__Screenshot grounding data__
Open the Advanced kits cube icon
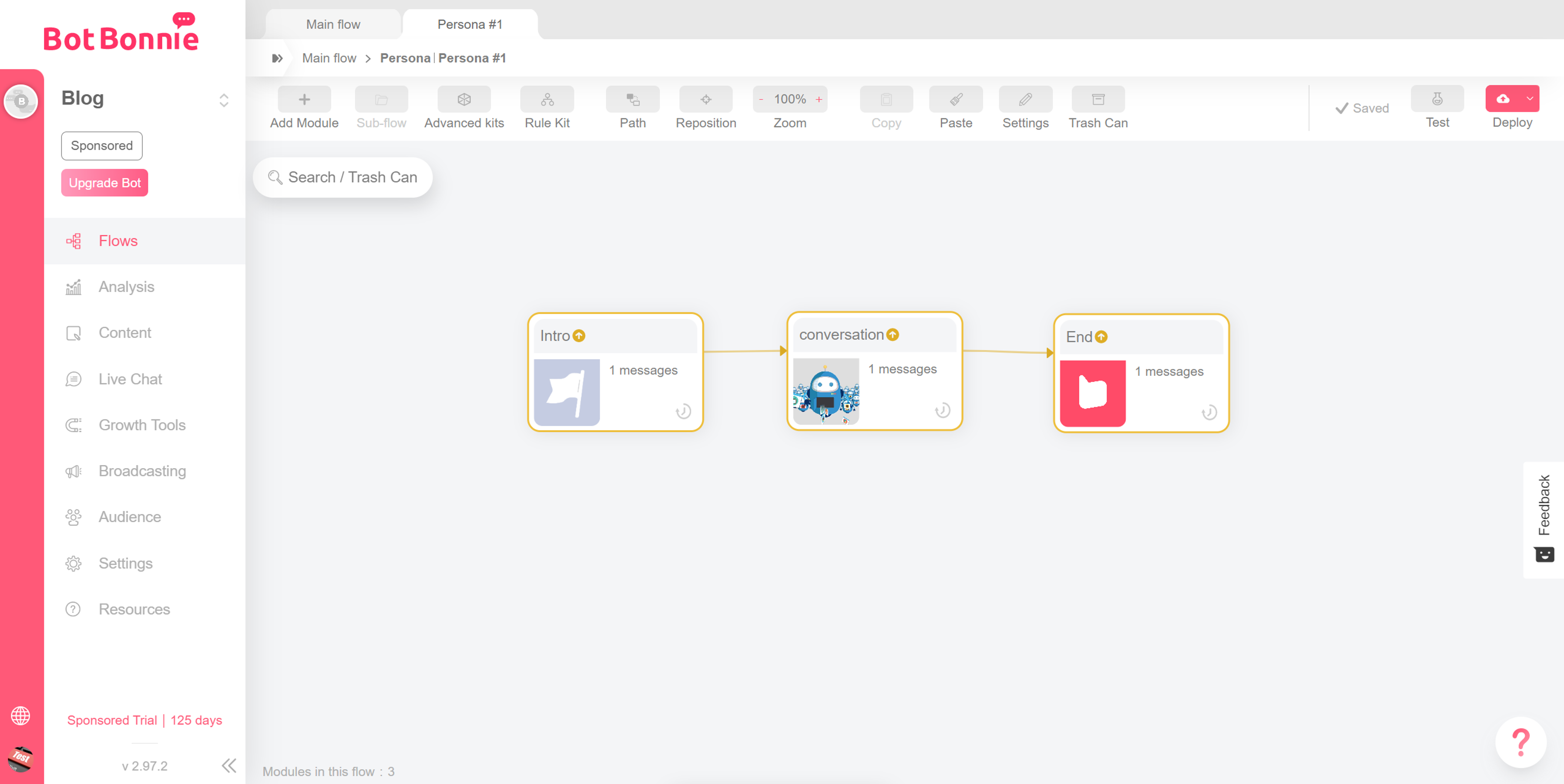Viewport: 1564px width, 784px height. pos(464,100)
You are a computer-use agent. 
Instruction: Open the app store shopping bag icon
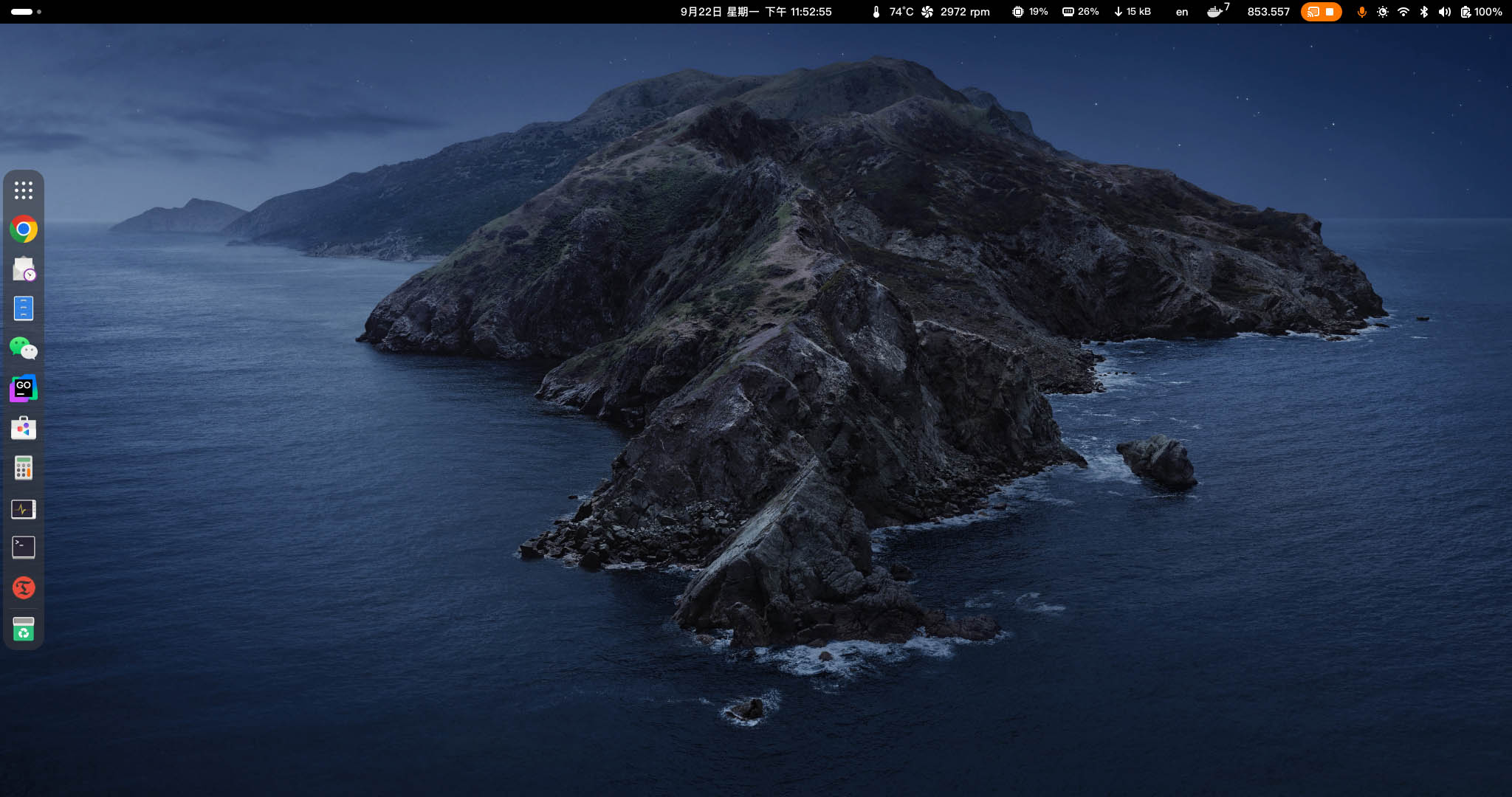pos(24,428)
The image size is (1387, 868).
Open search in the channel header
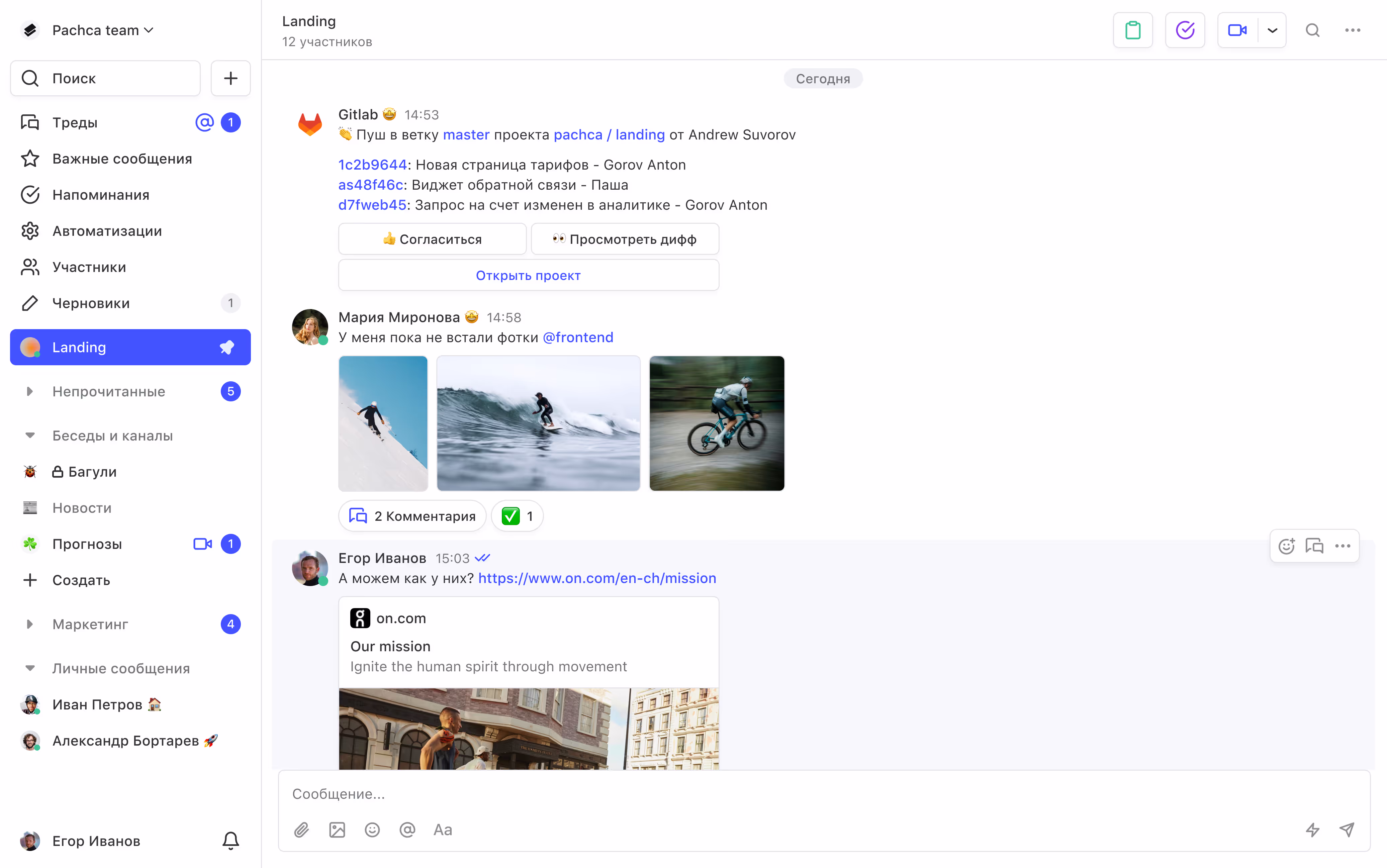[x=1312, y=30]
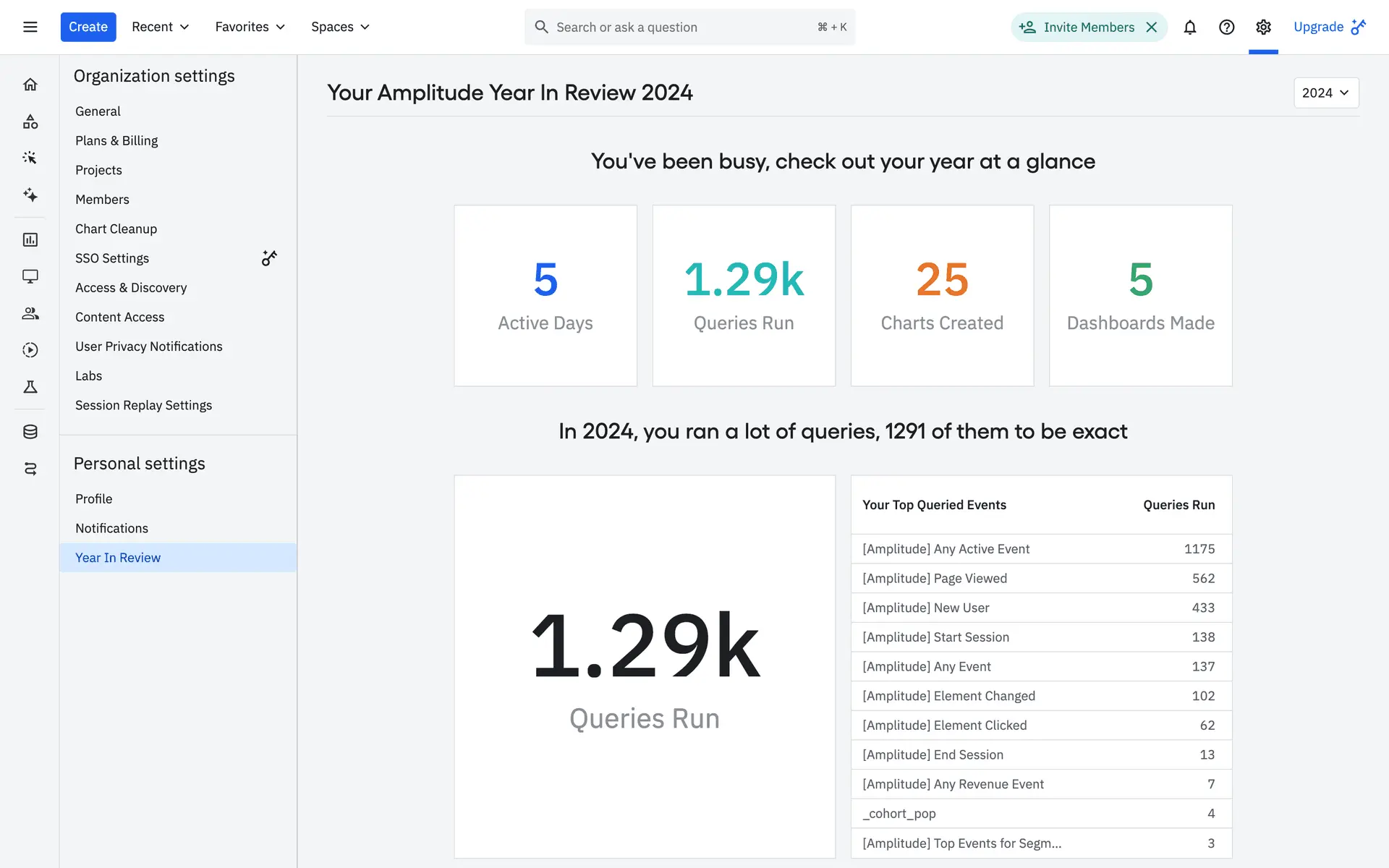1389x868 pixels.
Task: Expand the Favorites dropdown
Action: point(250,27)
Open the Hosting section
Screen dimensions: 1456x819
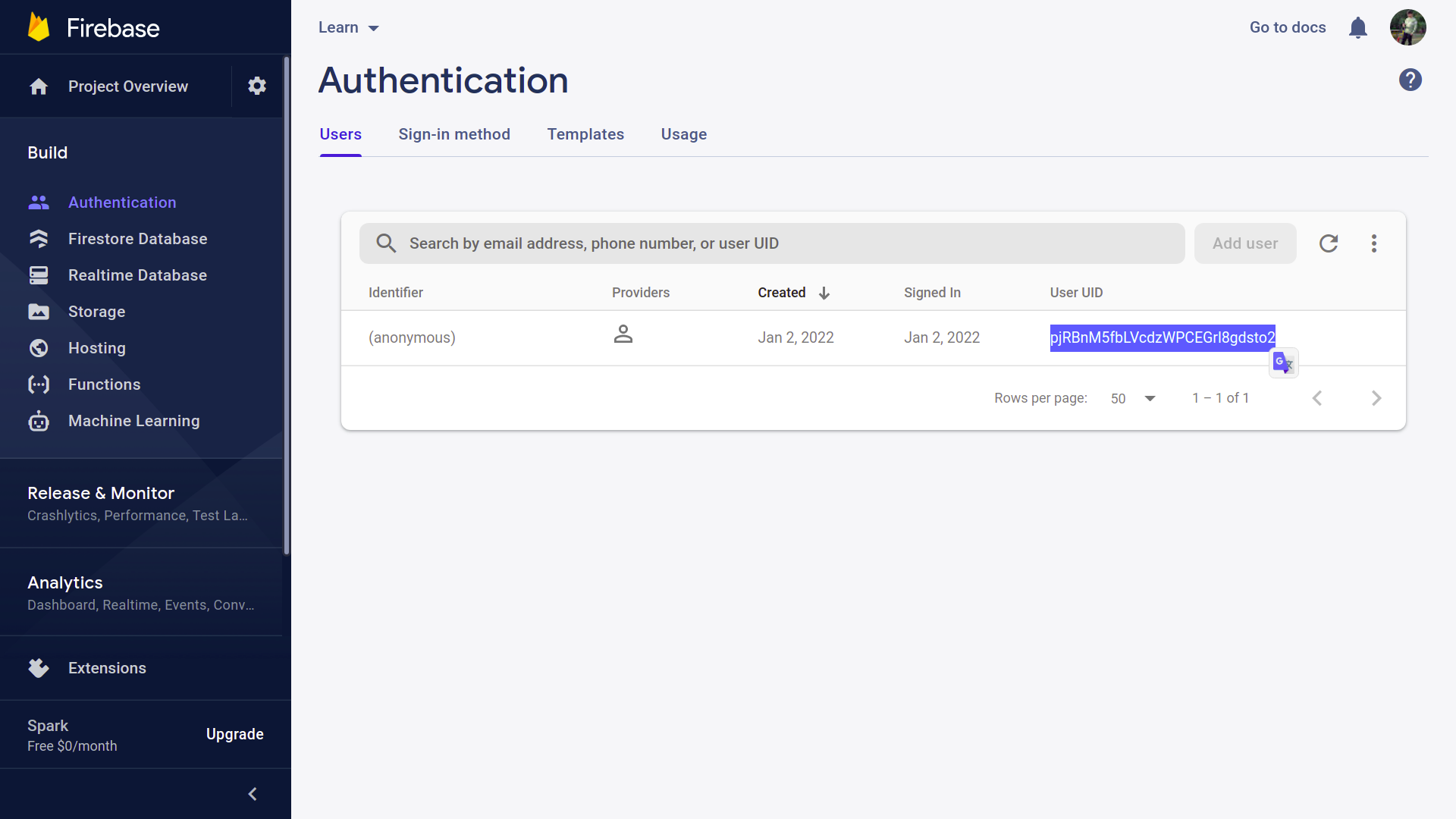click(39, 347)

__Exercise directions__
Copy every record above exactly, leaving out any pictures.

__Output of the task__
Open the Advanced kits cube icon
Viewport: 1564px width, 784px height. pos(464,100)
You are a computer-use agent. 
Instruction: Open the app store shopping bag icon
pos(24,428)
The image size is (1387, 868).
Open search in the channel header
[x=1312, y=30]
1389x868 pixels.
Task: Expand the Favorites dropdown
Action: point(250,27)
Open the Hosting section
Screen dimensions: 1456x819
click(39, 347)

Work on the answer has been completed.